> TEXTE SOURCE
Je n'aime pas, mon jeune camarade, et pour dire le vrai je ne veux rien savoir d'une charité chrétienne qui serait une capitulation perpétuelle devant les puissants de ce monde. Je ne veux rien savoir d'une charité chrétienne qui serait une capitulation constante (du spirituel) devant les puissances temporelles. Je ne veux rien savoir d'une charité chrétienne qui serait une capitulation constante devant les princes, et les riches, et les puissances d'argent. Je ne veux rien savoir d'une charité chrétienne qui serait un constant abandonnement du pauvre et de l'opprimé. Je ne reconnais qu'une charité chrétienne, mon jeune camarade, et c'est celle qui procède directement de Jésus, (Evangiles, passim, ou plutôt ubique) :c'est la constante communion, et spirituelle, et temporelle, avec le pauvre, avec le faible, avec l'opprimé.
L'Argent suite, PL. III, p. 886.

D

Démocratie
Tous ces républicains sincères et braves gens s'imaginaient que la démocratie consistait en ce que les fils du peuple devinssent par une série de concours et d'éliminations une aristocratie commandante. Que le fils d'un ouvrier mécanicien fût reçu à Saint-Cyr, comme on osait nommer familièrement l'Ecole spéciale militaire, c'était tout à fait bien. Qu'un fils d'instituteur fût reçu à Polytechnique, c'était mieux encore. Et que le fils d'une rempailleuse de chaises fût reçu à l'Ecole normale supérieure, c'était la gloire même. Cette perversion de l'esprit démocratique (…) avait sa formule facile dans ce commencement de phrase : " Léon Gambetta, fils d'un épicier de Cahors ".
Le Ravage et la Réparation, PL. I, p. 270.
Ce qui revient à dire que c'est très exactement le contraire de ce que l'on nous avait promis, quand nous étions petits, à l'école primaire, sous le nom de l'avènement de la démocratie, qui au contraire, et théoriquement, et c'était là un de ses plus grands avantages, théoriques, mettait chacun à sa place, tout homme à son rang, qui était le premier ; tous ensemble et chacun séparément premiers.
Un poète l'a dit, PL. II, p. 801.
Descartes
Descartes, dans l'histoire de la pensée, ce sera toujours ce cavalier français qui partit d'un si bon pas.
Note conjointe sur M. Descartes et la philosophie cartésienne, PL. III, p. 1280.

> DONNÉES FOURNIES
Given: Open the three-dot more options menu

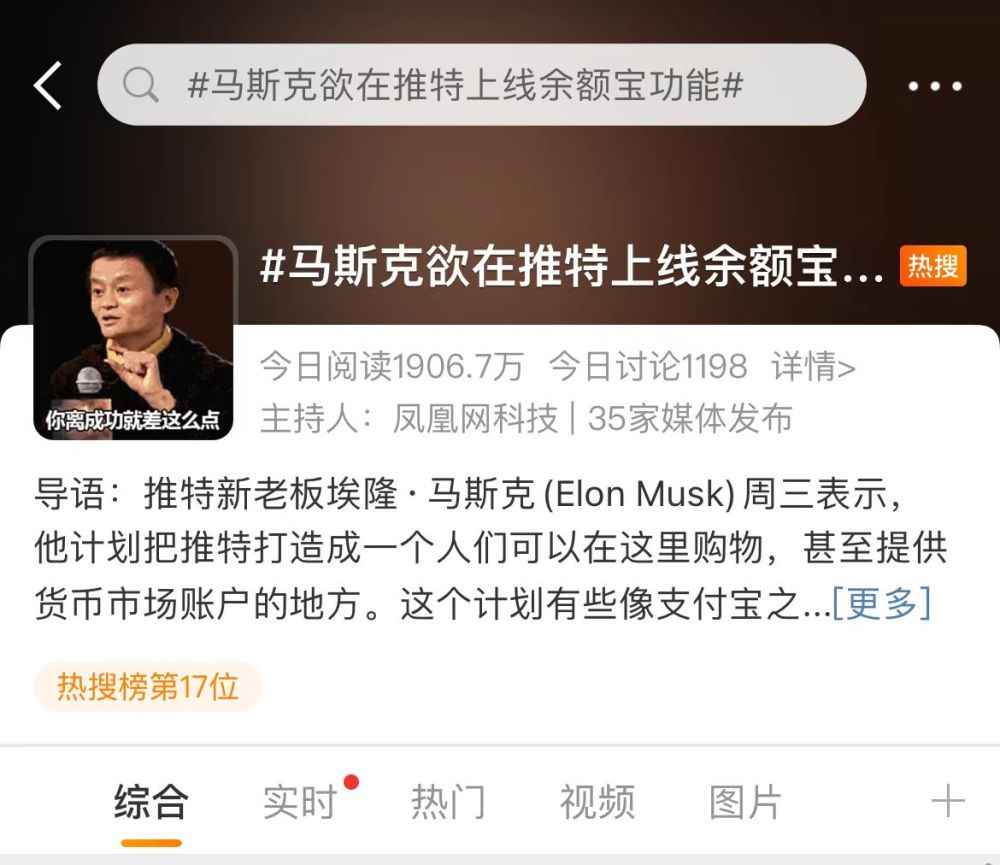Looking at the screenshot, I should [x=935, y=86].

> CONSIGNE ÉCRITE 1
Renvoyez tout le passage du texte source, depuis « Je n'aime pas, mon » jusqu'à « faible, avec l'opprimé. ».
> CONSIGNE ÉCRITE 2
D'après le texte source, quel était le métier du père de Léon Gambetta ?
> CONSIGNE ÉCRITE 3
Dites si chacune des affirmations suivantes concorde avec le texte source, en citant les mots qui tranchent : (a) l'Ecole spéciale militaire y est appelée familièrement Saint-Cyr ; (b) Descartes y est présenté comme un cavalier anglais ; (c) l'admission d'un fils d'instituteur à Polytechnique y est jugée moins bonne que celle d'un fils d'ouvrier mécanicien à Saint-Cyr.
Vous n'aurez pas besoin des lignes.

> RÉSULTAT DE L'EXERCICE 1
Je n'aime pas, mon jeune camarade, et pour dire le vrai je ne veux rien savoir d'une charité chrétienne qui serait une capitulation perpétuelle devant les puissants de ce monde. Je ne veux rien savoir d'une charité chrétienne qui serait une capitulation constante (du spirituel) devant les puissances temporelles. Je ne veux rien savoir d'une charité chrétienne qui serait une capitulation constante devant les princes, et les riches, et les puissances d'argent. Je ne veux rien savoir d'une charité chrétienne qui serait un constant abandonnement du pauvre et de l'opprimé. Je ne reconnais qu'une charité chrétienne, mon jeune camarade, et c'est celle qui procède directement de Jésus, (Evangiles, passim, ou plutôt ubique) :c'est la constante communion, et spirituelle, et temporelle, avec le pauvre, avec le faible, avec l'opprimé.

> RÉSULTAT DE L'EXERCICE 2
Il était épicier, à Cahors.

> RÉSULTAT DE L'EXERCICE 3
(a) Oui : « Saint-Cyr, comme on osait nommer familièrement l'Ecole spéciale militaire ».
(b) Non : « ce cavalier français qui partit d'un si bon pas ».
(c) Non : « Qu'un fils d'instituteur fût reçu à Polytechnique, c'était mieux encore. »